TO DO »
Your task is to return exactly the lines that run from the one containing "Task: Select Default density option" through the end of the listing below, without any pictures.
━━━━━ WORKING DATA ━━━━━
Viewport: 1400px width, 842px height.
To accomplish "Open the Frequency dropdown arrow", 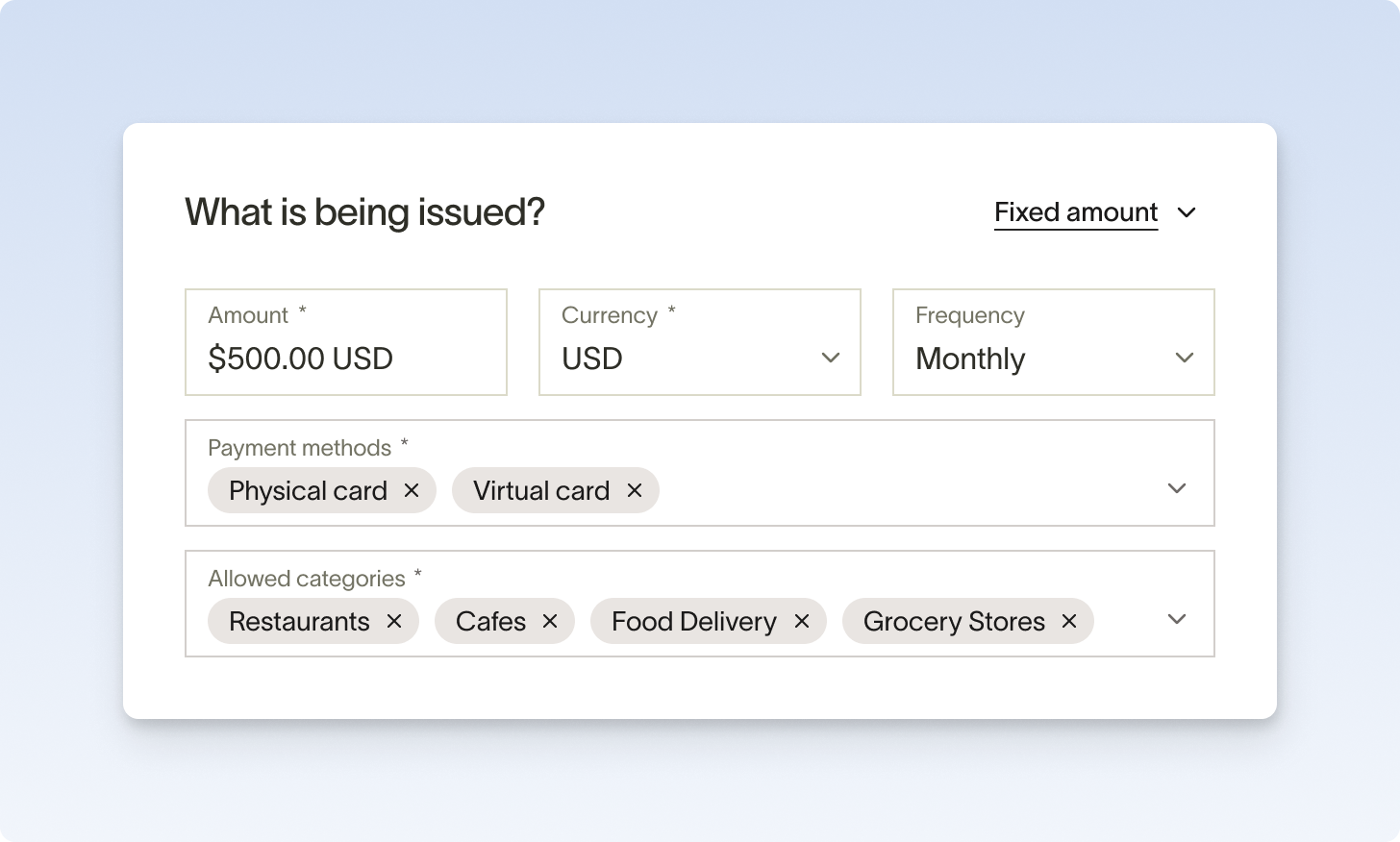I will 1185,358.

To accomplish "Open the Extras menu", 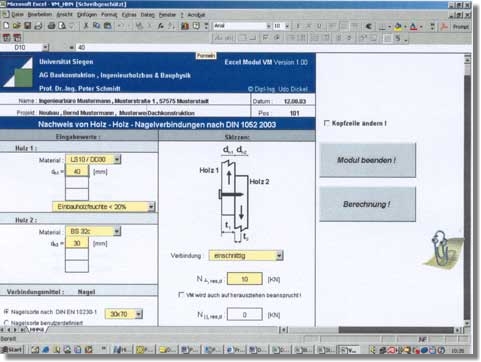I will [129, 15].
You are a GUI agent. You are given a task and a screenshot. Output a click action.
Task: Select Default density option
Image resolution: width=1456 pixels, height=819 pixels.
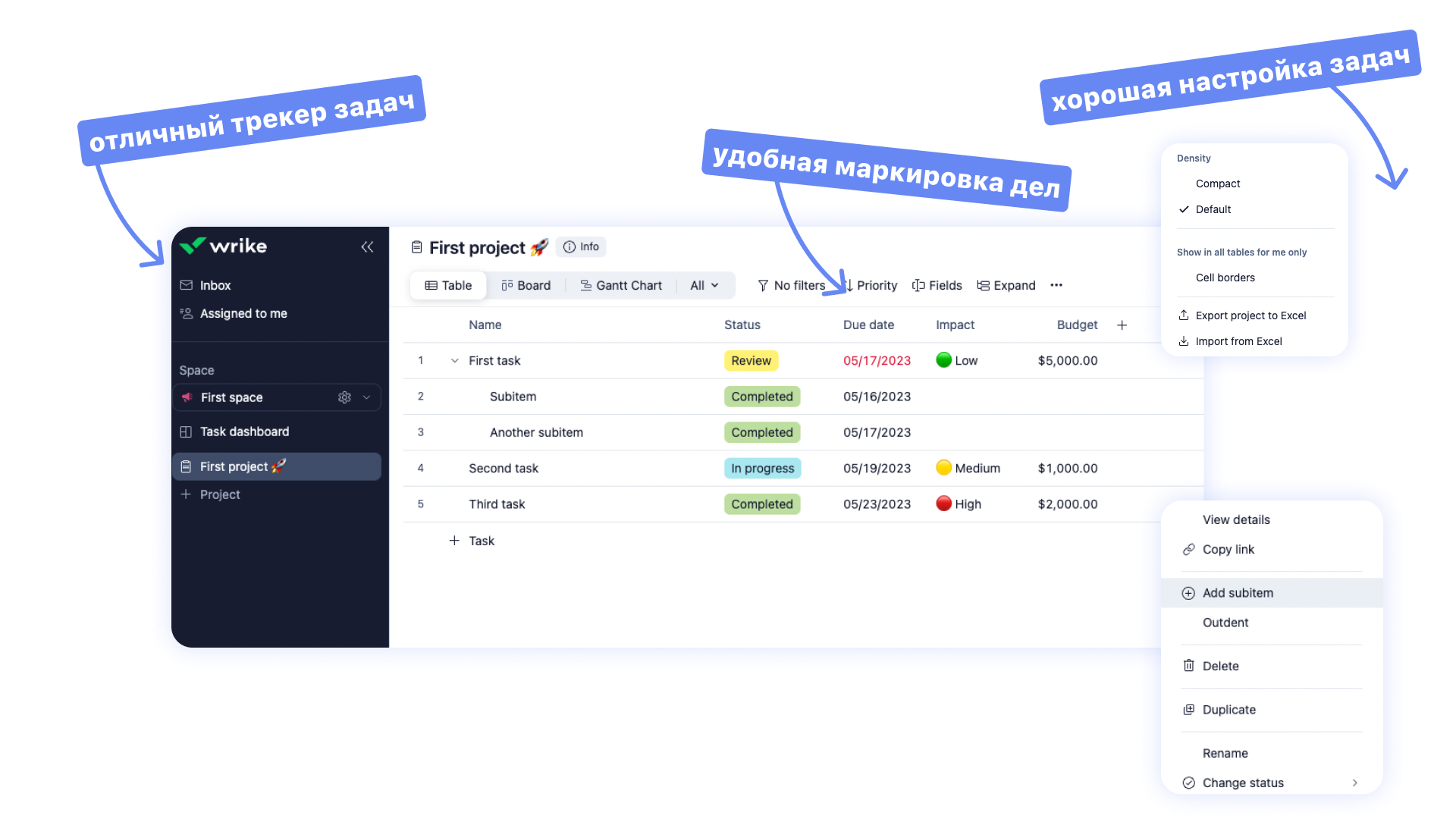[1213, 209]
━━━━━
EXERCISE ANSWER »
Task: Select Default density option
Image resolution: width=1456 pixels, height=819 pixels.
[1213, 209]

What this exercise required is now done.